Page d'histoire : Ioánnis Papadiamantopoulos, dit Jean Moréas Athènes, 15 avril 1856 - Paris, 30 mars 1910

Évoquer Jean Moréas aujourd’hui ne prend sens que si l’on a conscience de l’extrême friabilité de la renommée. Ioánnis Papadiamontopoulos, né à Athènes en 1856, perçut très vite que la Grèce ne pouvait offrir un lieu suffisant à l’expansion de son génie. Voyageur en Allemagne dans son adolescence, puis en France, il décide de s’établir dans ce dernier pays où la poésie avait, plus qu’ailleurs, droit de cité. Devenu Jean Moréas, par allusion à sa région natale, la Morée, autrement dit aujourd’hui le Péloponnèse, il tenta sa chance en n’hésitant pas à se signaler par une excentricité confinant au dandysme : monocle, moustaches retroussées à la Dali, accent délibéré pour dire « Je souis oun Baudelaire avec plous de couleurs », il fréquente divers cénacles littéraires, dont Le Chat noir. Ses premiers poèmes paraissent dans la revue Lutèce ; en 1884, il publie son recueil Les Syrtes. Deux ans plus tard, ses Cantilènes témoignent d’intéressantes recherches intégrant le chant populaire et le lied romantique. Il y délaisse au besoin la rime pour l’assonance, choisit le vers impair. L’heure était venue pour cet opportuniste doué de paraître aux mardis de Mallarmé où, tout écoute, il va puiser l’essentiel d’un semblant de doctrine, qu’il expose bientôt dans le supplément littéraire du Figaro du 18 septembre 1886 sous le titre peu modeste « Un manifeste littéraire » et le sous-titre « Le symbolisme ». En réalité, on lui avait demandé de rédiger pareille mise au point, dans une période où la passion pour la poésie pouvait avoir quelque incidence sur le tirage d’un journal. Symbolisme. Le mot était lancé. Le résultat, quoique abstrus et confus, lui vaudra toutefois de figurer à titre commémoratif dans l’histoire littéraire. Fort de ses lectures de Verlaine et de l’enseignement de Mallarmé, Moréas souhaite des rythmes onduleux et des rimes coruscantes, non sans prôner le retour à « la bonne et luxuriante et fringante langue française ».

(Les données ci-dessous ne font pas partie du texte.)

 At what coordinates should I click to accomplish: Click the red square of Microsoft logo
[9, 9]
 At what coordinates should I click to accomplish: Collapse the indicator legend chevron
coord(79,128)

En 1890, il publie l’un des livres-clefs du symbolisme, le Pèlerin passionné. « Vous trichez avec les siècles, lui écrit Mallarmé, mais j’adore cela qui est, peut-être, l’acte principal du poète ». Le banquet du Pèlerin passionné montre l’engouement dont il fut l’objet et que n’hésiteront pas à orchestrer un Henri de Régnier ou un Maurice Barrès. En 1891, dans l’enquête menée par Jules Huret sur l’évolution littéraire, Moréas compte parmi les écrivains les plus cités. Lui-même cependant crée bientôt l’École romane qui prétend « renouer la chaîne gallique, rompue par le Romantisme et sa descendance parnassienne, naturaliste et symboliste ». Beaucoup apprécient du bout des lèvres un tel retournement. Remy de Gourmont pense, à juste titre, qu’il y a « je ne sais quoi de provincial, de pas au courant de la vie, de retardataire dans ce souci d’imitation et de restauration ».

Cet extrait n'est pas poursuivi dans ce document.